▸ **INSTRUÇÃO 1**: Copie do tópico do fórum sobre o GBIC para a OLT 4840 todo o trecho que vai desde "O KPSD 1120 E não" até "clientes, ou não?".
▸ **INSTRUÇÃO 2**:
Responda às perguntas abaixo com base no tópico do fórum sobre o GBIC para a OLT 4840.
(a) Quais dois modelos o Suporte Intelbras indica na primeira resposta?
(b) Qual switch da Intelbras está interligado à OLT?
(c) Para que velocidade deve ser configurada a porta da OLT ao usar o par de KGS 2110?
▸ **INSTRUÇÃO 3**: Continue o tópico do fórum sobre o GBIC para a OLT 4840 a partir do ponto em que ele termina.

▸ **TEXTO DE ORIGEM**:

================

#  > Telecomunicações >  > Intelbras >  >  Qual o Gbic com compatível com a OLT 4840 Epon da IntelBras ?

## filipirocha

Olá, tópico direcionado ao suporte da IntelBras em especifico, mas se alguém mais tiver a resposta também agradeço.

Gostaria de saber qual o Gbic compatível com a OLT 4840 Epon da IntelBras nas portas XGE?

----------


## Suporte Intelbras

> Olá, tópico direcionado ao suporte da IntelBras em especifico, mas se alguém mais tiver a resposta também agradeço.
> 
> Gostaria de saber qual o Gbic compatível com a OLT 4840 Epon da IntelBras nas portas XGE?


Olá filipirocha,

Temos dois modelos,

KPSD-1120-e
http://www.intelbras.com.br/empresar...on/kpsd-1120-e

KTS-2110+
http://www.intelbras.com.br/empresarial/kts-2110-mais

----------


## filipirocha

A minha necessidade é Comunicar o Concentrador PPPoE com a OLT pelas portas SFP negociando somente a Giga.
Não teria uma opção do KTS 2110 somente a Giga (mais barato) ?

----------


## Suporte Intelbras

> A minha necessidade é Comunicar o Concentrador PPPoE com a OLT pelas portas SFP negociando somente a Giga.
> Não teria uma opção do KTS 2110 somente a Giga (mais barato) ?


Olá filipirocha,

O KPSD 1120 E não lhe atende?

----------


## filipirocha

A topologia é o seguinte, um Switch IntelBras SG 2404 MR interligado na OLT.
Preciso comunicar uma porta Mini-GBIC do Switch com uma Porta XGE da OLT, me corrija se eu estiver errado mas o KPSD 1120 E é somente para gerar luz para atender os clientes, ou não?

----------


## filipirocha

Maaaas, com um Gbic que negocie a Giga e não a XGiga.

----------


## Suporte Intelbras

> Maaaas, com um Gbic que negocie a Giga e não a XGiga.


Olá filipirocha,

Nesse caso você pode utilizar um par de KGS 2110, lembrando somente de setar a velocidade da porta utilizada na OLT para 1 Gb.

----------


## filipirocha

Ok, agradeço pela informação, esterei adquirindo o KGS 2110.

================

▸ **DADOS FORNECIDOS**:
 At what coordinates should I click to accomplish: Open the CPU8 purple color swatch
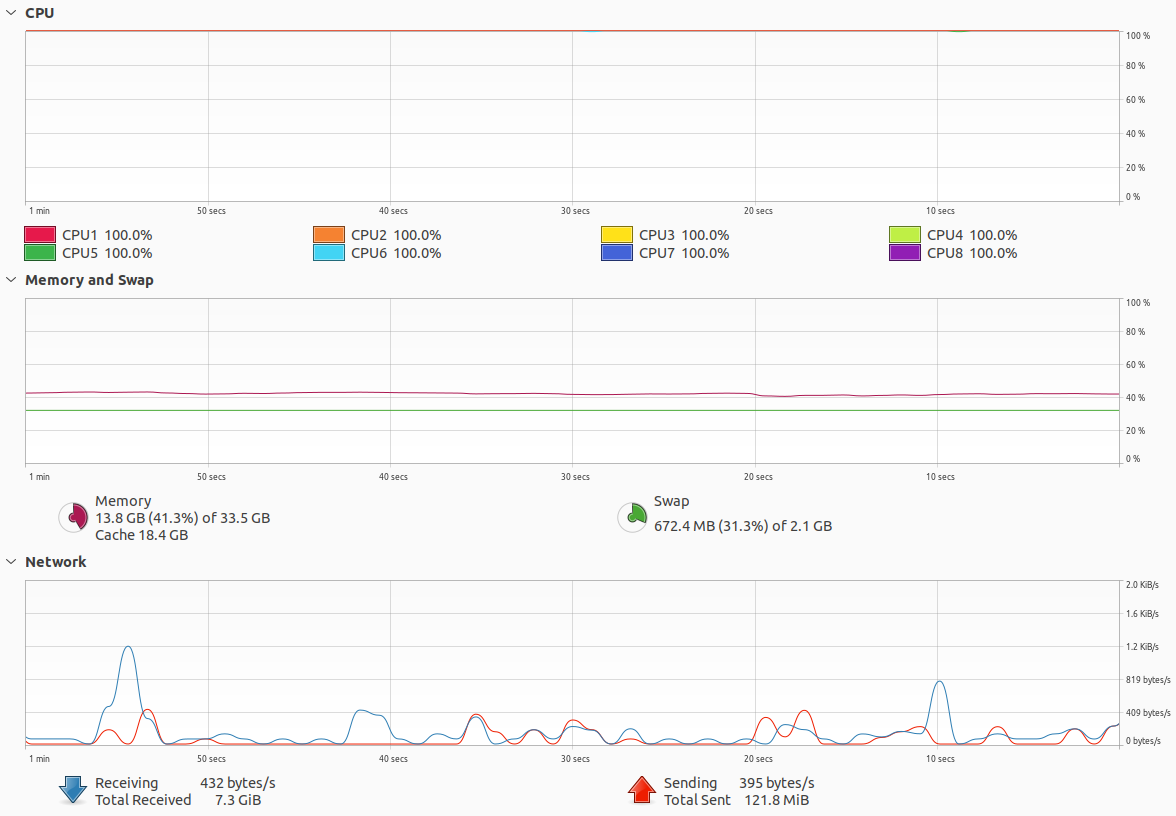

================

▸ **RESPOSTA ESPERADA 1**:
O KPSD 1120 E não lhe atende?

----------


## filipirocha

A topologia é o seguinte, um Switch IntelBras SG 2404 MR interligado na OLT.
Preciso comunicar uma porta Mini-GBIC do Switch com uma Porta XGE da OLT, me corrija se eu estiver errado mas o KPSD 1120 E é somente para gerar luz para atender os clientes, ou não?

▸ **RESPOSTA ESPERADA 2**:
(a) KPSD-1120-e e KTS-2110+.
(b) O Switch IntelBras SG 2404 MR.
(c) 1 Gb.

▸ **RESPOSTA ESPERADA 3**:
Poderia me informar o comando/script para sentar a velocidade da porta para 1 Gb?

----------


## Suporte Intelbras

> Ok, agradeço pela informação, esterei adquirindo o KGS 2110.
> Poderia me informar o comando/script para sentar a velocidade da porta para 1 Gb?


Olá filipirocha,


No CLI da OLT, digite os comandos abaixo, trocando o X pelo número da porta desejada. 

Enable
Configure terminal
Interface GigabitEthernet 1/X
Speed 100

----------


## eduardoalmeida

Suporte Intelbras, adquiri uma olt 4840, gostaria de saber como faço para acessar ela de dentro da minha rede, sem precisar colocar o IP manual no computador.

----------


## Suporte Intelbras

> Suporte Intelbras, adquiri uma olt 4840, gostaria de saber como faço para acessar ela de dentro da minha rede, sem precisar colocar o IP manual no computador.


Olá eduardoalmeida,

Para isso você pode criar uma rota em sua OLT ou realizar um acesso via porta console.

----------


## eduardoalmeida

Poderia me passar os comandos para criar essa rota?

----------


## Suporte Intelbras

> Poderia me passar os comandos para criar essa rota?


Olá eduardoalmeida,


Segue comandos para exemplo;

Adicionando rota estática
As rotas estáticas podem ser adicionadas utilizando o comando ip route <endereço da rede> <mascara> <gateway>.

Adicionando rota para alcançar a rede 192.168.90.0/24:

OLT4840E#configure terminal
OLT4840E(config)#ip route 192.168.90.0 255.255.255.0 10.0.90.254
Config static route successfully!


Removendo uma rota estática
Para remover a rota adicionada também utilizamos o comando no antecedendo o mesmo comando para adicionar a rota.

Comando:

OLT4840E#configure terminal
OLT4840E(config)#no ip route 192.168.90.0 255.255.255.0
Delete static route successfully!

----------


## eduardoalmeida

Aparace essa mensagem ao digitar os comandos.
Can't change route

----------


## Suporte Intelbras

> Aparace essa mensagem ao digitar os comandos.
> Can't change route


Olá eduardoalmeida,

Verifique se a rota já não esta criada, comando:

OLT4840E#show ip route

Caso ainda esteja enfrentando dificuldades sugiro entrar em contato com nosso suporte técnico, ou se preferir nos passe seus dados para efetuarmos um contato telefônico.

----------


## eduardoalmeida

Se puder entrar em contato comigo agradeço. Segue meu numero para contato, (16) 99606-8872.

----------


## Suporte Intelbras

> Se puder entrar em contato comigo agradeço. Segue meu numero para contato, (16) 99606-8872.


Contato solicitado!

----------


## luatelecom

> Olá filipirocha,
> 
> 
> No CLI da OLT, digite os comandos abaixo, trocando o X pelo número da porta desejada.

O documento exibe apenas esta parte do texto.